There aren’t many weeks that go by without a new celebrity memoir hitting the shelves, but it’s a rare week indeed that gives us three books by boldface names: Sissy Spacek, Gregg Allman, and Dan Rather are telling all. Turns out, fame is great and all, but what the stars really want is a book deal.

In My Extraordinary Ordinary Life, Sissy Spacek’s “tender and unhurried” star-worthy memoir, the Oscar-winning actress reveals that what she really wanted was to be was the next Joni Mitchell—she actually broke the Billboard’s Top 100 with “John, You’ve Gone Too Far This Time.” But she was just about to give up on that dream and head home to East Texas when Terrence Malick cast her in his debut feature, Badlands, cementing her in film history and transforming her life.

Gregg Allman delivers a “fiercely honest memoir” in My Cross to Bear, which chronicles the triumphs and incredible setbacks of the Allman Brothers Band, as well as his struggle with the standard rock-star appetites for vice, dysfunctional romance, and fame.

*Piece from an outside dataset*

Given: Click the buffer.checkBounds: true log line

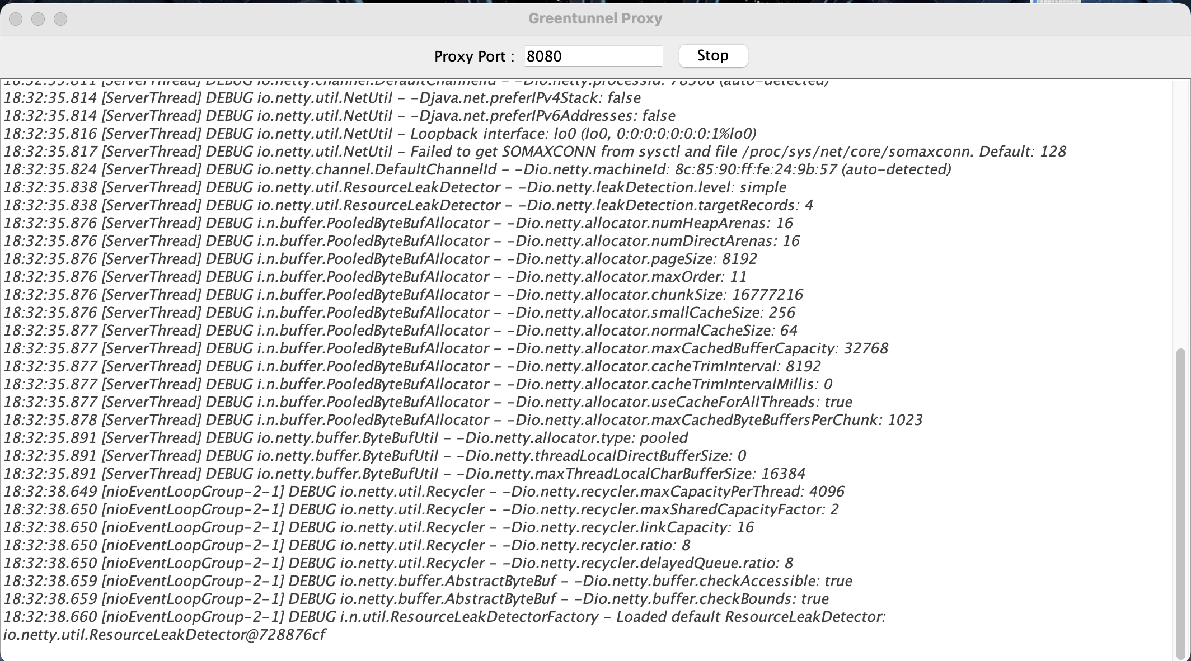Looking at the screenshot, I should [416, 599].
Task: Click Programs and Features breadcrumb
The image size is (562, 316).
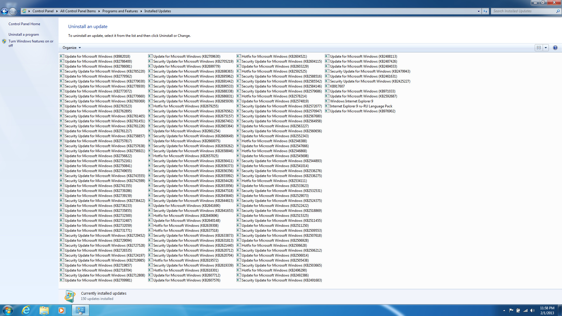Action: 120,11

Dan Rather, no stranger to the memoir form—this is his fourth—makes sure not to bury the lead in Rather Outspoken: My Life in the News, beginning with “a blistering opening chapter” about his final, tumultuous years as anchor of the CBS Evening News. Rather strikes hard at his former employers, calling them spineless for their handling of the story that cost him his job, the investigation into the president’s National Guard record.

If that isn’t enough for you, check out this week's paperback reprints: Diane Keaton’s Then Again, Jane Lynch’s Happy Accidents, and Christopher Plummer’s In Spite of Myself.

And this is just a beginning of a celeb stampede: still to come in May are the father-son memoir from Martin Sheen and Emilio Estevez, the dishy debut from Bravo exec-turned-TV-personality Andy Cohen, Billy Bob Thornton’s tell-all, and the long-awaited autobiography of Twisted Sister’s Dee Snider. For updates, keep your eyes on PW—we’ll keep ours on the stars.